-- WORK REQUEST --
Only the lines below starting at the one containing "778-13-79 (215, 2176)" and ending at the one containing "Best Online Casinos" belong in the answer, each copied exactly.
Content starts
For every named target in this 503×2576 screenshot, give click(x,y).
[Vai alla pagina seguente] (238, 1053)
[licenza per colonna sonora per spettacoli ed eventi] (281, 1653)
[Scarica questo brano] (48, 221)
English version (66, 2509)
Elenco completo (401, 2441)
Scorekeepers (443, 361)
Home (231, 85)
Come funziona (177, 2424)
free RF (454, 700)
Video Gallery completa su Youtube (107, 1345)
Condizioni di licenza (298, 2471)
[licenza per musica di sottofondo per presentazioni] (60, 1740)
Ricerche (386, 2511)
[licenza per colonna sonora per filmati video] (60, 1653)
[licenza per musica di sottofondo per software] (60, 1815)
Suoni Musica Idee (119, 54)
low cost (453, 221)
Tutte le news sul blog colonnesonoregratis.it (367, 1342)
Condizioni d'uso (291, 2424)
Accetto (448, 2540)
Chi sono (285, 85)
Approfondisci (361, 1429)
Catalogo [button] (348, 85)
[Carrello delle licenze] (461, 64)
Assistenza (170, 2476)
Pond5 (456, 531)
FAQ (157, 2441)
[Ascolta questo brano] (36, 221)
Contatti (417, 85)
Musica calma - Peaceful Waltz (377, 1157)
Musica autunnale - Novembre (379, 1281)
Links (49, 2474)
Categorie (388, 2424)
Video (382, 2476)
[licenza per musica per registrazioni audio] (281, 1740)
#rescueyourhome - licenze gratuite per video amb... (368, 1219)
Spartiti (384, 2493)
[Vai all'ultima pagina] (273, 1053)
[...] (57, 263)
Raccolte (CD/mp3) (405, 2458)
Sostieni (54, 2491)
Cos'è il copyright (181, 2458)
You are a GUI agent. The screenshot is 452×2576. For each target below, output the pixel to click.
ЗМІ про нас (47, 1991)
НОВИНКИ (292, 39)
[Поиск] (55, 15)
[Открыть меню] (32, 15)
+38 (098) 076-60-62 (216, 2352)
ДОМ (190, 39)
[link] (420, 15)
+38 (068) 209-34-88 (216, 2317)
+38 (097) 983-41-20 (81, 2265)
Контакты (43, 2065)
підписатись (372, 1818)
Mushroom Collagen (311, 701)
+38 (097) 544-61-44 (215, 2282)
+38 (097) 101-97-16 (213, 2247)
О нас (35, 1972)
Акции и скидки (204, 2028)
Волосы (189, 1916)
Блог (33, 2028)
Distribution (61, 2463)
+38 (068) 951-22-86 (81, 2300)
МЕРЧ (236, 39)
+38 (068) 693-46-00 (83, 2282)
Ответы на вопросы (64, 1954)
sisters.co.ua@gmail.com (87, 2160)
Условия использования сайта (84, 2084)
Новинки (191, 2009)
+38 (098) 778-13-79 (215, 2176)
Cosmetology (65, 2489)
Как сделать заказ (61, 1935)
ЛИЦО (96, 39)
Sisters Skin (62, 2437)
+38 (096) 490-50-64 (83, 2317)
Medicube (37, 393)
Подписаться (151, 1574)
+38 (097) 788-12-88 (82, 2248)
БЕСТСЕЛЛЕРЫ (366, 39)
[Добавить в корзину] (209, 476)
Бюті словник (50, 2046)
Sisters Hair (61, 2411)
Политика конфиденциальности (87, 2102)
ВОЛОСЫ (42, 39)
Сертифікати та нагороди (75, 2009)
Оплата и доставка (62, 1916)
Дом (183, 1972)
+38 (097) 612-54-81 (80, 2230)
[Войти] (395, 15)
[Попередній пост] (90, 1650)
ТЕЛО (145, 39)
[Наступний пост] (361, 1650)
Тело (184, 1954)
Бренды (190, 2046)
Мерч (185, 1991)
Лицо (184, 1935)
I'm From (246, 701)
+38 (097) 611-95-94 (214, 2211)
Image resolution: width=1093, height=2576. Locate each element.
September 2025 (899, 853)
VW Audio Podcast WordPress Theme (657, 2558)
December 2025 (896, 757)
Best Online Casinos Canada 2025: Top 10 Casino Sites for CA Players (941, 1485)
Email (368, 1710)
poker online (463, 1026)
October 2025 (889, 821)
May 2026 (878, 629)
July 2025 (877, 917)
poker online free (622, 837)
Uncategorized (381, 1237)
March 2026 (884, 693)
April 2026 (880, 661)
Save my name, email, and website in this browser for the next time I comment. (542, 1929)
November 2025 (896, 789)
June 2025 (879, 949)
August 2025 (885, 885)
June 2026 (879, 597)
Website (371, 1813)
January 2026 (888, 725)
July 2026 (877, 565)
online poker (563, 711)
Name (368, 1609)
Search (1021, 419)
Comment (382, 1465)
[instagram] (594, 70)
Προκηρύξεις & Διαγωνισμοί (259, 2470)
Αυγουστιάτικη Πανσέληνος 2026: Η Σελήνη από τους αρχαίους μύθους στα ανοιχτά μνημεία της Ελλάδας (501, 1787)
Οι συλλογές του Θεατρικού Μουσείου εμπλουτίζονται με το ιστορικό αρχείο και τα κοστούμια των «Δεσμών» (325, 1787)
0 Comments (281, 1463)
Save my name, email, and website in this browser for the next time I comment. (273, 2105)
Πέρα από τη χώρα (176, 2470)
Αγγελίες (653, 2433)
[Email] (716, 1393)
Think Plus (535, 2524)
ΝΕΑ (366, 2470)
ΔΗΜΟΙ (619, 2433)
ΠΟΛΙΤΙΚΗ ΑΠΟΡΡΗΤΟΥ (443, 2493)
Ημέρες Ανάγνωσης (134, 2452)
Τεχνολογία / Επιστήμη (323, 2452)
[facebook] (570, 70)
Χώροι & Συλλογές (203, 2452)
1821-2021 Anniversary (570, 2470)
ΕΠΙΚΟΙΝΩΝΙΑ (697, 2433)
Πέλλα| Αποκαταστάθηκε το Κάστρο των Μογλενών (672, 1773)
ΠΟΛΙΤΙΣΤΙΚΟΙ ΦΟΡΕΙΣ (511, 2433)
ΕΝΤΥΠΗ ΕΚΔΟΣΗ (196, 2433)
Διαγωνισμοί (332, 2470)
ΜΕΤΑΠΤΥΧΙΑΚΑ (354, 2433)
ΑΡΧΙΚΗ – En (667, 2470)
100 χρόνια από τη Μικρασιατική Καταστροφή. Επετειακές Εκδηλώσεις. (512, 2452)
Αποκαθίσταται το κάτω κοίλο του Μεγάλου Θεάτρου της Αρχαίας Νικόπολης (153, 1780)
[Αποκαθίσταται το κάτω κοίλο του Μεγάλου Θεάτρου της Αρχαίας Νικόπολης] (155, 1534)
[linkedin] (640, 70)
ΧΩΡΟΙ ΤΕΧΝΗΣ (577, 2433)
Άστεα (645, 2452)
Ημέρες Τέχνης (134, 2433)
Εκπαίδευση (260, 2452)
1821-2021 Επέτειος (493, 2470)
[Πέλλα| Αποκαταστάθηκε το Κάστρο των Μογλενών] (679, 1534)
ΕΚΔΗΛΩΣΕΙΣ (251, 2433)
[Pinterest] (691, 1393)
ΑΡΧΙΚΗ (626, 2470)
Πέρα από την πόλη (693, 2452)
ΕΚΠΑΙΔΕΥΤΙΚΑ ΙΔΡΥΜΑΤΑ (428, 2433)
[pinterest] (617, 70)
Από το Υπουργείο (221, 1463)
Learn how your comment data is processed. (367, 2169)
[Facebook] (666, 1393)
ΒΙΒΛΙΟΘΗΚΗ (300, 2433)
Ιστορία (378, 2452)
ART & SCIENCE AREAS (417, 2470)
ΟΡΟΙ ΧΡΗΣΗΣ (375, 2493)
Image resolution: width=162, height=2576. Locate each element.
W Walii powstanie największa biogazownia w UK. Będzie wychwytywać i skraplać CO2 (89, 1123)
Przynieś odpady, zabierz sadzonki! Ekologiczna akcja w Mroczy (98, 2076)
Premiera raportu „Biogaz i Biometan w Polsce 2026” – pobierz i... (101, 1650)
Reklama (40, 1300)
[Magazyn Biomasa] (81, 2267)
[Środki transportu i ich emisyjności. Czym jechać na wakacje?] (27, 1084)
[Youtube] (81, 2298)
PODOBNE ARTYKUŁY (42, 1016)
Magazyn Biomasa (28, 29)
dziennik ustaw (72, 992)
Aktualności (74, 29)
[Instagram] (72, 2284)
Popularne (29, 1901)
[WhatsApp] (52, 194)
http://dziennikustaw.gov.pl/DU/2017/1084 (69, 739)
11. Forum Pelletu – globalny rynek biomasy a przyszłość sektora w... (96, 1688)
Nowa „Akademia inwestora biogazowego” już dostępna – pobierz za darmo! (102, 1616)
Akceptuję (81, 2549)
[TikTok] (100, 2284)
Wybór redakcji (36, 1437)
Content ends
-- REPLY TO THE EXERCISE --
+38 (098) 778-13-79 (215, 2176)
Cosmetology (65, 2489)
Как сделать заказ (61, 1935)
ЛИЦО (96, 39)
Sisters Skin (62, 2437)
+38 (096) 490-50-64 (83, 2317)
Medicube (37, 393)
Подписаться (151, 1574)
+38 (097) 788-12-88 (82, 2248)
БЕСТСЕЛЛЕРЫ (366, 39)
[Добавить в корзину] (209, 476)
Бюті словник (50, 2046)
Sisters Hair (61, 2411)
Политика конфиденциальности (87, 2102)
ВОЛОСЫ (42, 39)
Сертифікати та нагороди (75, 2009)
Оплата и доставка (62, 1916)
Дом (183, 1972)
+38 (097) 612-54-81 (80, 2230)
[Войти] (395, 15)
[Попередній пост] (90, 1650)
ТЕЛО (145, 39)
[Наступний пост] (361, 1650)
Тело (184, 1954)
Бренды (190, 2046)
Мерч (185, 1991)
Лицо (184, 1935)
I'm From (246, 701)
+38 (097) 611-95-94 (214, 2211)
Image resolution: width=1093, height=2576. Locate each element.
September 2025 (899, 853)
VW Audio Podcast WordPress Theme (657, 2558)
December 2025 (896, 757)
Best Online Casinos Canada 2025: Top 10 Casino Sites for CA Players (941, 1485)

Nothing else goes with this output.